This solution obviously did have its downsides.  For starters, it required that yet another PCI slot was occupied by a card.  This was during the period of time where 5 and 6 PCI slot configurations were not incredibly popular on motherboards, and in many cases they were unheard of, combined with up to two PCI slots for your video cards (we all remember the two card, Voodoo2 SLI setups), and maybe a SCSI controller, the fact that you had to have an additional PCI card just so you could watch DVDs was a bit of a discouragement. 

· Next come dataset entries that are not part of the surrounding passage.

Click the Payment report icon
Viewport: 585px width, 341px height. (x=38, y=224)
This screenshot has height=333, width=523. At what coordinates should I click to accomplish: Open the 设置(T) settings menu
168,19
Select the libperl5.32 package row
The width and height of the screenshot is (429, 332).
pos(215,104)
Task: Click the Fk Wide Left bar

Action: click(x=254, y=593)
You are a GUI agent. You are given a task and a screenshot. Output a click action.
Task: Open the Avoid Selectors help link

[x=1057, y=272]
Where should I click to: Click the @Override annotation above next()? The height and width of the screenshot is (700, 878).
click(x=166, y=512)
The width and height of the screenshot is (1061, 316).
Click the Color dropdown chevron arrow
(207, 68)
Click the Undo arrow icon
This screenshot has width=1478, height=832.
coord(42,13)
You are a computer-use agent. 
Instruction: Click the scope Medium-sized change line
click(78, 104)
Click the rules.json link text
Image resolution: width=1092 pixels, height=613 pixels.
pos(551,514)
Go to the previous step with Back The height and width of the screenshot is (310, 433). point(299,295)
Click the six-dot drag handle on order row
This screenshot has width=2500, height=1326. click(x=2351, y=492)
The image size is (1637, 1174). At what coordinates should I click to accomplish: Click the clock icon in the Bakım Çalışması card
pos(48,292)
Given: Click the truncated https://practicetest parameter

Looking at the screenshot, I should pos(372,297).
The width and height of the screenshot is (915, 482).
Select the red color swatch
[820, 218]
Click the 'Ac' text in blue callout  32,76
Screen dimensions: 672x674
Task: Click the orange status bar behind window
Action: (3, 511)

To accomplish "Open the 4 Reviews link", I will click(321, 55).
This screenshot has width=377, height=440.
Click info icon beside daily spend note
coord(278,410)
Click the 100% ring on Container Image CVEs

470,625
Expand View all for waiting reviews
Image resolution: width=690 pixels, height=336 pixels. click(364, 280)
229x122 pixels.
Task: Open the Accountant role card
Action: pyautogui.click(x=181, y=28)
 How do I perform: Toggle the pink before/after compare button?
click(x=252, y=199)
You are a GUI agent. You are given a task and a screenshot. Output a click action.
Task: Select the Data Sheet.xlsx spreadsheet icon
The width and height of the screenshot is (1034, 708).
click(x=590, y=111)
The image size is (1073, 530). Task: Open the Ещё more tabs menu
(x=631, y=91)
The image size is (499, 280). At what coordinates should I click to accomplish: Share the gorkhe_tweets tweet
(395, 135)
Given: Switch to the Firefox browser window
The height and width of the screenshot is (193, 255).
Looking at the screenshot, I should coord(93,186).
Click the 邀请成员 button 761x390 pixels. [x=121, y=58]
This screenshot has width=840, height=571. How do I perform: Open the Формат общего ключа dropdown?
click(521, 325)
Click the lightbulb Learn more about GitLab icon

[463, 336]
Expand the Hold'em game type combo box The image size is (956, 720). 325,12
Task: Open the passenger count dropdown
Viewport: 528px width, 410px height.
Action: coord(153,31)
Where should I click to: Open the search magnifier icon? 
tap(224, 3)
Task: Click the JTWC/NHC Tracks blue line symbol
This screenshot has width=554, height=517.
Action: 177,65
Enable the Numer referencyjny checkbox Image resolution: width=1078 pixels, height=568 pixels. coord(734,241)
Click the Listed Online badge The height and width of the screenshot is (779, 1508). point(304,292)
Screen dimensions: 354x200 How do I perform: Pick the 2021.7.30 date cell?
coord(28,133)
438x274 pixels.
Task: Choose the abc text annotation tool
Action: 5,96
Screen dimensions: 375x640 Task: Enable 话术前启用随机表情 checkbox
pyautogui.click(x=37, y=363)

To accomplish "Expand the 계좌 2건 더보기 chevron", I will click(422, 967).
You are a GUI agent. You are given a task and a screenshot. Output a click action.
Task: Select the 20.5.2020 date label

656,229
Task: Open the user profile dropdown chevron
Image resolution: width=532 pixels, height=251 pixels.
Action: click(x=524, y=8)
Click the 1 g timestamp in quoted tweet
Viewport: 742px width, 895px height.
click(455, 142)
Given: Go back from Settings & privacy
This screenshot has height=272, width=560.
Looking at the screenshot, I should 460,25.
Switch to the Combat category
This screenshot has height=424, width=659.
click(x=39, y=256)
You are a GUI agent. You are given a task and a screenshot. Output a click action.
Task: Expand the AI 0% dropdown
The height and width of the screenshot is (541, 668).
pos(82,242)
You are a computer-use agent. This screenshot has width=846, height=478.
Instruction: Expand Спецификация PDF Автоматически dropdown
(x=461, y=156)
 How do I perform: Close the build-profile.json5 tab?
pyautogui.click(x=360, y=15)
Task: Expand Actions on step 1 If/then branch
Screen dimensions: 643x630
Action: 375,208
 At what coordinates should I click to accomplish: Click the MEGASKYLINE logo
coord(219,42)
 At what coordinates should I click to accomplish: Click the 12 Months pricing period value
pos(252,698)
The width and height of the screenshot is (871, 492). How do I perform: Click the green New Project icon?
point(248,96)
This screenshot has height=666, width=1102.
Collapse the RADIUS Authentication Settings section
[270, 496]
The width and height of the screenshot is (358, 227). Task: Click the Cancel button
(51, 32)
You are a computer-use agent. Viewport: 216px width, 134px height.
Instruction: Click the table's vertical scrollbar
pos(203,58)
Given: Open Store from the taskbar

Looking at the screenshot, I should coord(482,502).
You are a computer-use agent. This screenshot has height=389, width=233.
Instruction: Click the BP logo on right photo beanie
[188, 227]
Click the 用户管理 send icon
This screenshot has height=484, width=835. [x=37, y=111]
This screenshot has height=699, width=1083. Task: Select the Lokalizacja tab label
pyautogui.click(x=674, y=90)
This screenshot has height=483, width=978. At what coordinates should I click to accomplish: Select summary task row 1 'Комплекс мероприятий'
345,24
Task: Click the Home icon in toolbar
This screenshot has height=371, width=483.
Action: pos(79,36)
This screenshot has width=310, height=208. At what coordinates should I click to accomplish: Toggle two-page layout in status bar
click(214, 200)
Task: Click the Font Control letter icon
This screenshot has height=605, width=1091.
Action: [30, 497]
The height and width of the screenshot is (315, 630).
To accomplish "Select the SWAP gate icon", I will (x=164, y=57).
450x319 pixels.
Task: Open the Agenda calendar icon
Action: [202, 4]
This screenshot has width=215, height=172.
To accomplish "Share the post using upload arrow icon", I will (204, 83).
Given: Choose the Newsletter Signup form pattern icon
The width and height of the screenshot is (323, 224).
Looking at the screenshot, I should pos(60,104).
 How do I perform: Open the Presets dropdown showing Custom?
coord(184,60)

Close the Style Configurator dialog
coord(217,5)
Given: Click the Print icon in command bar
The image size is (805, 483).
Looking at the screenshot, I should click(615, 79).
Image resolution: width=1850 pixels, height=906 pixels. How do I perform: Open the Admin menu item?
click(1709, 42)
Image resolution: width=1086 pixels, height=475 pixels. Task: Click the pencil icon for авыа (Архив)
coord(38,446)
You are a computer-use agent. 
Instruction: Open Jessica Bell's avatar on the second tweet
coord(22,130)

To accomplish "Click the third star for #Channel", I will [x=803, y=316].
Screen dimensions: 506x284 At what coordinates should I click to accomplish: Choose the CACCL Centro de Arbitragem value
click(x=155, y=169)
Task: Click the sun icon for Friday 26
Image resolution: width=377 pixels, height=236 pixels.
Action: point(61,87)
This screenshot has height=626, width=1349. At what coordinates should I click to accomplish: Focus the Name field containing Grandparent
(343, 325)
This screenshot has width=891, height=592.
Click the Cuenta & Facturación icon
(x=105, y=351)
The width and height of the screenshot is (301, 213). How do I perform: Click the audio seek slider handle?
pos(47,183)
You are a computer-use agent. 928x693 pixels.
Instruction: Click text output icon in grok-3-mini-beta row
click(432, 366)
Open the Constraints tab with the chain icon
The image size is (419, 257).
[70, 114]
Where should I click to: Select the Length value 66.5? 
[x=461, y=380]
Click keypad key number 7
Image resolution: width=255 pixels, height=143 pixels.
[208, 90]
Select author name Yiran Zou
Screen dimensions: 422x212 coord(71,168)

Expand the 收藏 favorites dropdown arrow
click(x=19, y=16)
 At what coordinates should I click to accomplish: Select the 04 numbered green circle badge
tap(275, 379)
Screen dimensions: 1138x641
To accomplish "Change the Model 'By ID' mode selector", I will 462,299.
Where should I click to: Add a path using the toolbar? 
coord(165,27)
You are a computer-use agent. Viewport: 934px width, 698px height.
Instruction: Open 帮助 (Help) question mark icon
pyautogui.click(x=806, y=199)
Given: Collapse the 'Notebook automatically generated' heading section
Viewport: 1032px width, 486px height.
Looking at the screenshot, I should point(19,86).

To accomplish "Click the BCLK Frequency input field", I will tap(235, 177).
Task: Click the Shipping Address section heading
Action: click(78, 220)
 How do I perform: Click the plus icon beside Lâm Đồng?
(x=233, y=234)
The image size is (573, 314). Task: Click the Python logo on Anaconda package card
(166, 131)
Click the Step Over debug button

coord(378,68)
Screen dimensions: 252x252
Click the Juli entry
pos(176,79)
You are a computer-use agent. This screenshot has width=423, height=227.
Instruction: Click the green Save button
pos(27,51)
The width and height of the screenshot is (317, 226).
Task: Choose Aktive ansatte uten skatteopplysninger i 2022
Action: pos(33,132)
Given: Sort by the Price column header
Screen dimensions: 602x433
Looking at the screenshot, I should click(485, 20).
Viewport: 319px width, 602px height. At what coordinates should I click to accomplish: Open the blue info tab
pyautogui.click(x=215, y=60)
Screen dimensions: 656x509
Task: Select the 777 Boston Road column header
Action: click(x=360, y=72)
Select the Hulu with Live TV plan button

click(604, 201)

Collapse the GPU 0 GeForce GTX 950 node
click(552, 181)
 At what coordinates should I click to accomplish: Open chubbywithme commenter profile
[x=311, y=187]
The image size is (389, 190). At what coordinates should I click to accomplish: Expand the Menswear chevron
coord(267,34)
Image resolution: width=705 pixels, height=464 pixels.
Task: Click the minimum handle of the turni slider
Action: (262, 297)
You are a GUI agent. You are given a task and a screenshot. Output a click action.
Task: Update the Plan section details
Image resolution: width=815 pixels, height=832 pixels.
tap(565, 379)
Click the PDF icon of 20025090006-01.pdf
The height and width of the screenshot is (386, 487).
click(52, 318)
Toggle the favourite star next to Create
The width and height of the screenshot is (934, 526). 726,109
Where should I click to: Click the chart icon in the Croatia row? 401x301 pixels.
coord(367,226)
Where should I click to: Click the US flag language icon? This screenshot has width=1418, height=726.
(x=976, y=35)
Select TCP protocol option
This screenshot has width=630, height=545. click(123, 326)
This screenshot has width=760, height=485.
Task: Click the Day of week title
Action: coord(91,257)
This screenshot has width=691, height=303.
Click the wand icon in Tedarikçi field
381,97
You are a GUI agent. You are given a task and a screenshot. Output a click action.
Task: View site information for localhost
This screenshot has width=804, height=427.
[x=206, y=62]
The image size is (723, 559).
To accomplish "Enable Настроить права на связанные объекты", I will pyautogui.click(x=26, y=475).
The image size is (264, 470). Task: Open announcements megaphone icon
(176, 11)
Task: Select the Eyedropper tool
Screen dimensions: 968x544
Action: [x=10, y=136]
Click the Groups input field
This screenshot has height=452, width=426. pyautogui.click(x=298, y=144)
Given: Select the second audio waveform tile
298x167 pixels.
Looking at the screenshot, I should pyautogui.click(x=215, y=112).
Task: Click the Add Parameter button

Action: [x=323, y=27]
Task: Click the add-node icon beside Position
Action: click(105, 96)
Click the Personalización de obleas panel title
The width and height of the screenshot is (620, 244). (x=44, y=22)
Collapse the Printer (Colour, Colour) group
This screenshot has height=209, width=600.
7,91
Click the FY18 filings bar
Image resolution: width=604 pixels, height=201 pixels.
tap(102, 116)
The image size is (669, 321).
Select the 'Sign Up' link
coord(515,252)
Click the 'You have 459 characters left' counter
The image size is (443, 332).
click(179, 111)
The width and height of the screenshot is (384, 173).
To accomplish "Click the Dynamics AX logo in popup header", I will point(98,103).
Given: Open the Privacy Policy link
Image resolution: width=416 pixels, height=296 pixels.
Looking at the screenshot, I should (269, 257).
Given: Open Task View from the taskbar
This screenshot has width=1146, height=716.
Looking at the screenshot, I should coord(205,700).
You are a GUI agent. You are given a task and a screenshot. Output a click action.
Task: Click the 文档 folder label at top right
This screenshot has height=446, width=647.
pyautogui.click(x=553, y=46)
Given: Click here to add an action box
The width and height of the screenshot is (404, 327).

However the fact that you’d lose a slot wasn’t the biggest concern at all.  If you remember back to the days of the aforementioned Voodoo2s that were incredibly popular, or even back to 3dfx’s first victory with the original Voodoo, you will recall that one of the biggest complaints about these 3D-only cards was regarding their pass-through cable.  While the Voodoo2 was much better than the original Voodoo about this, the fact of the matter was that in order for you to use the accelerators, you would have to plug your monitor into the Voodoo card, then use a pass through cable to plug into your 2D card.  Often times, especially at higher resolutions, this resulted in some pretty nasty 2D output because of the signal degradation caused by this pass-through. 

DVD decoder cards were the same way, they required a pass through cable as well.  And if you had a 3D card such as the original Voodoo or the Voodoo2 in conjunction with a DVD decoder card things got even worse. 

Last but not least, DVD decoder cards added what would eventually become an unnecessary cost to the price tag associated with being able to play DVDs on your computer. 

It didn’t take much foresight to realize that the life of hardware DVD decoder cards was limited, but without the power in today’s CPUs, where else would the DVD decoding process be offloaded to?